# Measuring Error in Machine Learning

### Mean Squared Error (MSE)

$$
\mathrm{MSE} = \frac{1}{n} \sum_{i=1}^{n} (y_i - \hat{y}_i)^2
$$

### Mean Absolute Error (MAE)

$$
\mathrm{MAE} = \frac{1}{n} \sum_{i=1}^{n} |y_i - \hat{y}_i|
$$

In order to calculate error we need training data

In [16]:
import pandas as pd

df = pd.read_csv("https://dlsun.github.io/pods/data/bordeaux.csv", index_col="year")

df_train = df.loc[:1980].copy()
df_test = df.loc[1980:].copy()


X_train = df_train[["win", "summer"]]
y_train = df_train["price"]

X_test = df_test[["win", "summer"]]
y_test = df_test["price"]


In [5]:
from sklearn.pipeline import make_pipeline
from sklearn.neighbors import KNeighborsRegressor
from sklearn.preprocessing import StandardScaler

pipeline = make_pipeline(
    StandardScaler(),
    KNeighborsRegressor(n_neighbors=5)
)

pipeline.fit(X=X_train, y=y_train)
train_data = pipeline.predict(X_train)

In [7]:
MSE =((y_train - train_data) ** 2).mean()

MSE

np.float64(207.24148148148146)

There's also a **Scikit-Learn** function for that called `mean_squared_error`

In [8]:
from sklearn.metrics import mean_squared_error
mean_squared_error(y_train, train_data)

207.24148148148146

The model is off by 207.24 square dollars on average.
$\sqrt{207.24} = \$14.40$ on average. This is called **RMSE(Root Mean Squared Error)**

The 1-nearest neighbor to any observation in the training data is the observation itself.

In [9]:
pipeline = make_pipeline(
    StandardScaler(),
    KNeighborsRegressor(n_neighbors=1)
)

pipeline.fit(X=X_train, y=y_train)
train_data = pipeline.predict(X=X_train)
mean_squared_error(y_train, train_data)

0.0

Mostly, test error > training error

**Training Error:** Error on the data the model was trained on
**Test Error:** Error on new, unseen data

### Estimating Test Error

One wat to estimate the test error is to not use all of the training data to fit the model, leaving the remainin data for estimating the test error.

### Cross-Validation

A technique used to check how well a machine learning model performs on unseen data while preventing overfitting. It works by:
1. Splitting the dataset into several parts.
2. Training the model on some parts and testing it on the remaining part.
3. Repeating this resampling process multiple times by choosing different parts of the dataset.
4. Averaging the results from each validation step to get the final performance.

### K-Fold Cross Validation

One problem with splitting the data into two is that we only fit the model on half of the data.

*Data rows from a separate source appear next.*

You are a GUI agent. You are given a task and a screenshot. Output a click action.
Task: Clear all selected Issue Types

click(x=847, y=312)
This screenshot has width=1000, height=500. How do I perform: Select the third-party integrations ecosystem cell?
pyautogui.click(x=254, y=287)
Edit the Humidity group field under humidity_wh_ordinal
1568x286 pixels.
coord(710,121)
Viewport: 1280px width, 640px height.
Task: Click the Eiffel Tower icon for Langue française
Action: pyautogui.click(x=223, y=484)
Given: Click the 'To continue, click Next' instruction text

A model trained on half of the data may be very different from model trained on all of the data.

It may be better to split the data into K samples and come up with K validation errors.

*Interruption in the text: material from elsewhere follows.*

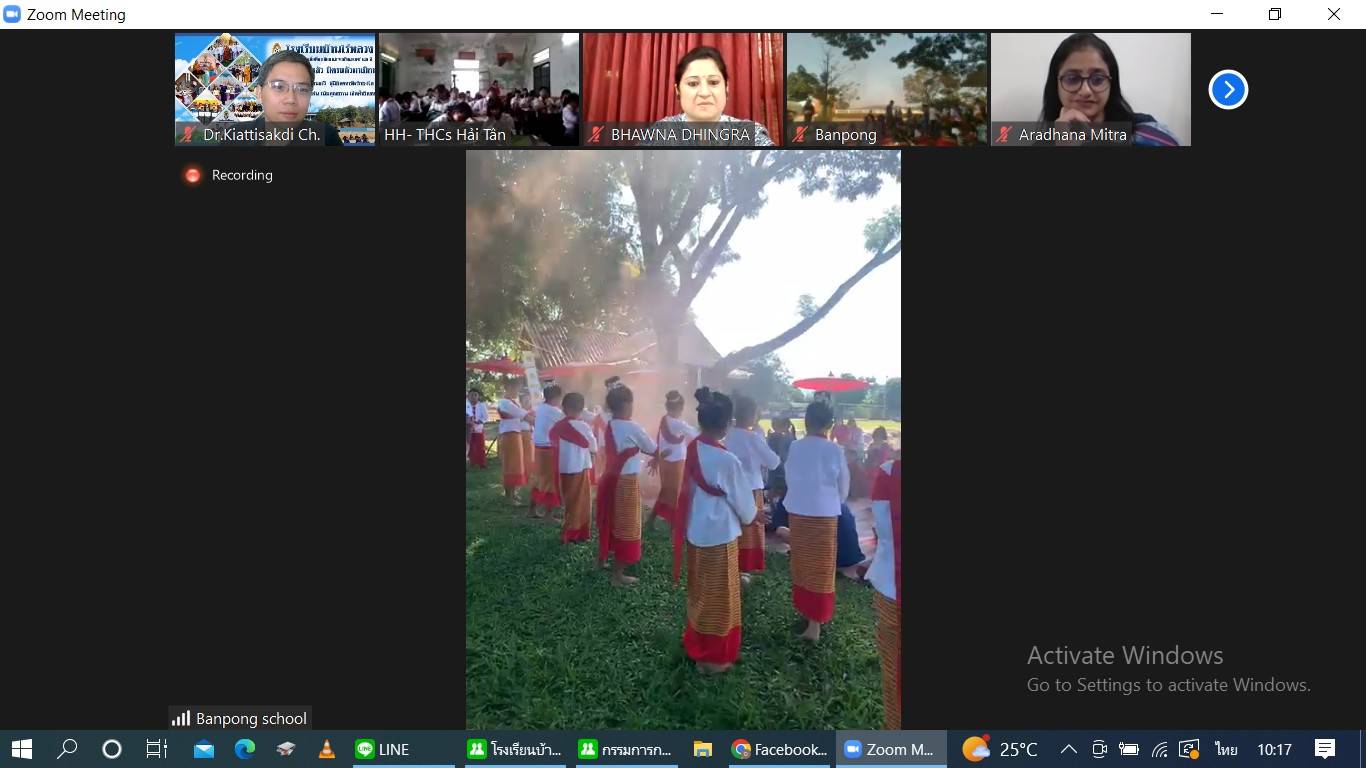Open Microsoft Edge from taskbar
Screen dimensions: 1366x768
(x=245, y=749)
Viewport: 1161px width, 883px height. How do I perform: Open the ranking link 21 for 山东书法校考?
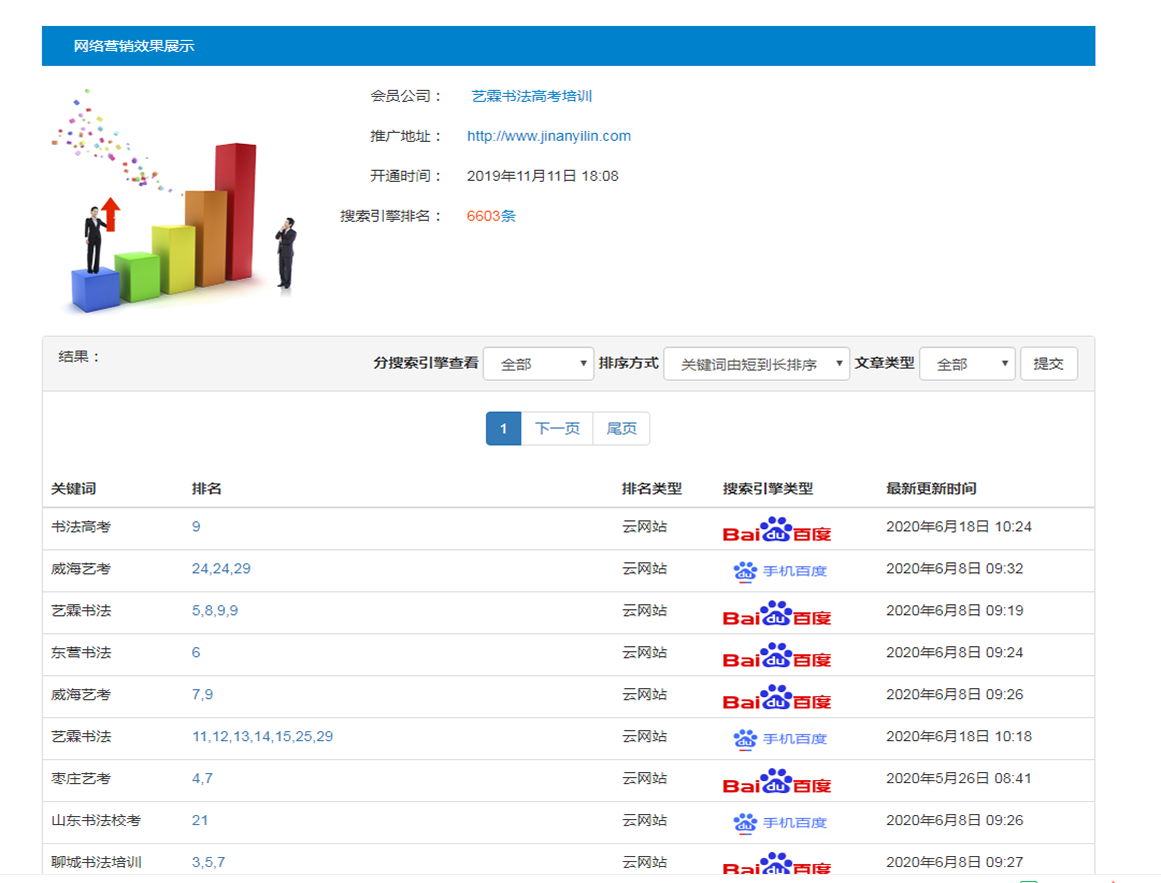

### Implementing Cross-Validation in Scikit-Learn

1. Split the training data into $K$ samples
2. Hold pout one sample at a time as a validation set
   1. Fit the model to remaining 1 - 1/$k$ of the data
   2. Predict the labels on the validation set
   3. Calculate the prediction error

In [20]:
from sklearn.model_selection import cross_val_score

scores = cross_val_score(
    pipeline,
    X=df_train[["win", "summer"]],
    y=df_train["price"],
    scoring="neg_mean_squared_error",
    cv=4
)

scores

array([-554.85714286, -676.36      , -199.22285714,  -70.64666667])

- `df_trainn[["win","summer"]]` is the all of the training data!
- **cv = 4:** Performs 4-fold cross-validation.
  - Training data is split into 4 parts.
  - Each part is used once as validation data.
  

- **Scores** Shows how well the model predicts wine prices across 4 different train-validation splits

- scoring="neg_mean_squared_error" -> Higher is better for a score since it is negative.

Overall estimate of test MSE is:

In [25]:
-scores.mean()

np.float64(375.27166666666665)

In [28]:
mean = -scores.mean()

import numpy as np
np.sqrt(mean)

np.float64(19.37192986428215)

**RMSE â‰ˆ 19.37**  
This means that the wine prices predicted by the model deviate from the actual prices by an average of approximately **19.37 units**.